Today we toured La Universidad Catolica, the university in which we can take a few classes alongside local Ecuadorians. We got a tour and took an exam, but the most memorable part was the presentation by the U.S. embassy about safety in Ecuador. Many people have talked to us about safety in this country, but this presentation was the most extensive and the most sobering. It's very unfortunate, but after my observations and the many warnings I have received I can say that Ecuador is as dangerous as it is beautiful. Crime is very prevalent. A huge part of the society revolved around safety. Almost every building has at least one security guard on duty at all times, day and night. All residences have bars on their doors and other means of safety. The police look like military, and I would think they were if not for the word "policia" that they have. There are a couple of reasons for this.

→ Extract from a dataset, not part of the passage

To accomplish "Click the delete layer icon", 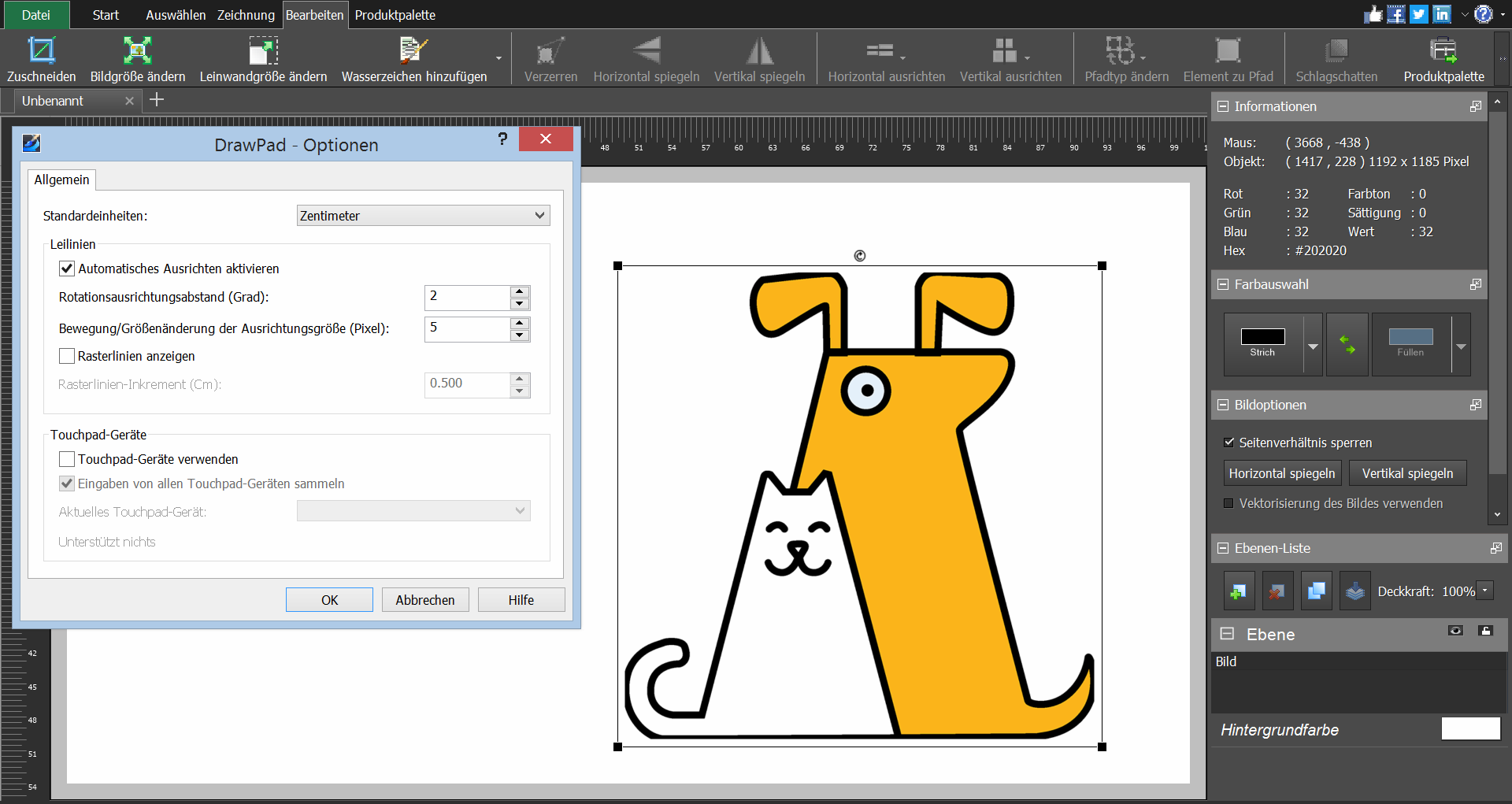I will (x=1277, y=591).
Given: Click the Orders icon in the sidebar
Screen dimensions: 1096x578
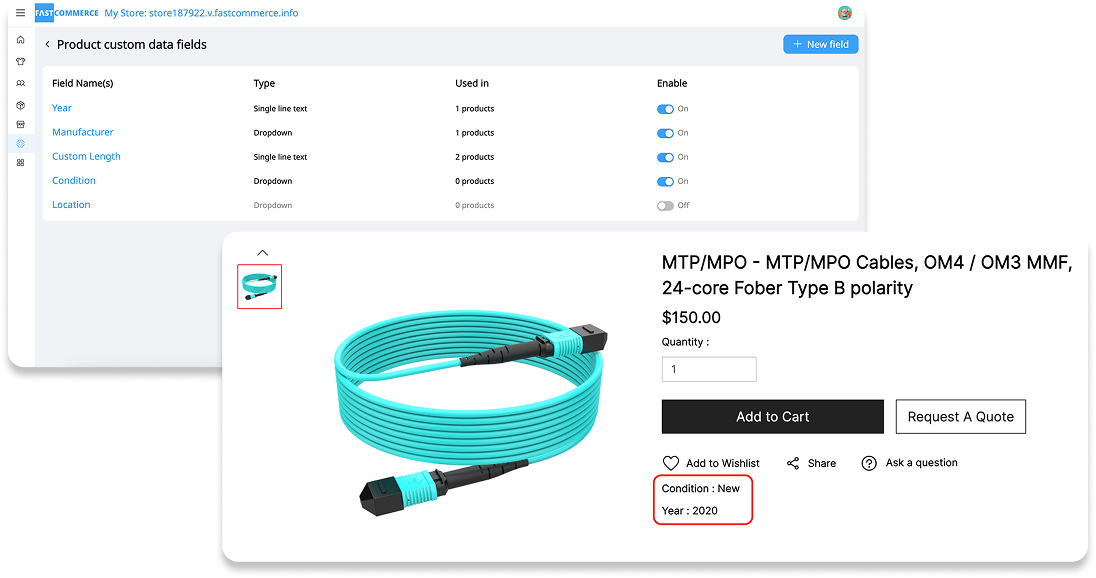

Ecuador uses the dollar, which makes it attractive to criminals who covet the dollar's stability. Crackdowns on crime in Peru and Colombia have exported much crime to Ecuador. And finally, the collapse of the U.S. financial sector hurt the economies of many third world countries, especially one dependent on the dollar like Ecuador, driving many people into poverty and to crime out of desperation.

It's unfortunate that a place so beautiful, and so full of great things, may also be riddled with so many problems. Ecuador is stable economically because it is an oil-producing country, but I don't know what will happen to it when the oil runs out. They are certainly between a rock and a hard place. The best way for wealth to flow into the country is for the price of a barrel of oil to rise. However, if that happens, in the long run people will start to move about from oil, which will hurt this country. And no matter what, that shift is going to happen sooner or later. Whenever we speak of oil interests, we often think of ExxonMobil, or the Saudi kings, as being the losers of a shift to alternative energy, but there are significant ranks of people who stand to be impoverished when the world supply of oil runs out. Bolivia has extensive lithium deposits, which will certainly help them, but I don't know if that is true for here or the rest of Latin America.

But people have survived, and even flourished, in this part of the world for hundreds of years. This history of this part of the world has been about adaptation and growth, from the Amazon to the indigenous to the current population.

A final note: I don't think the cat here likes me. But then again, I'm not sure it likes anyone.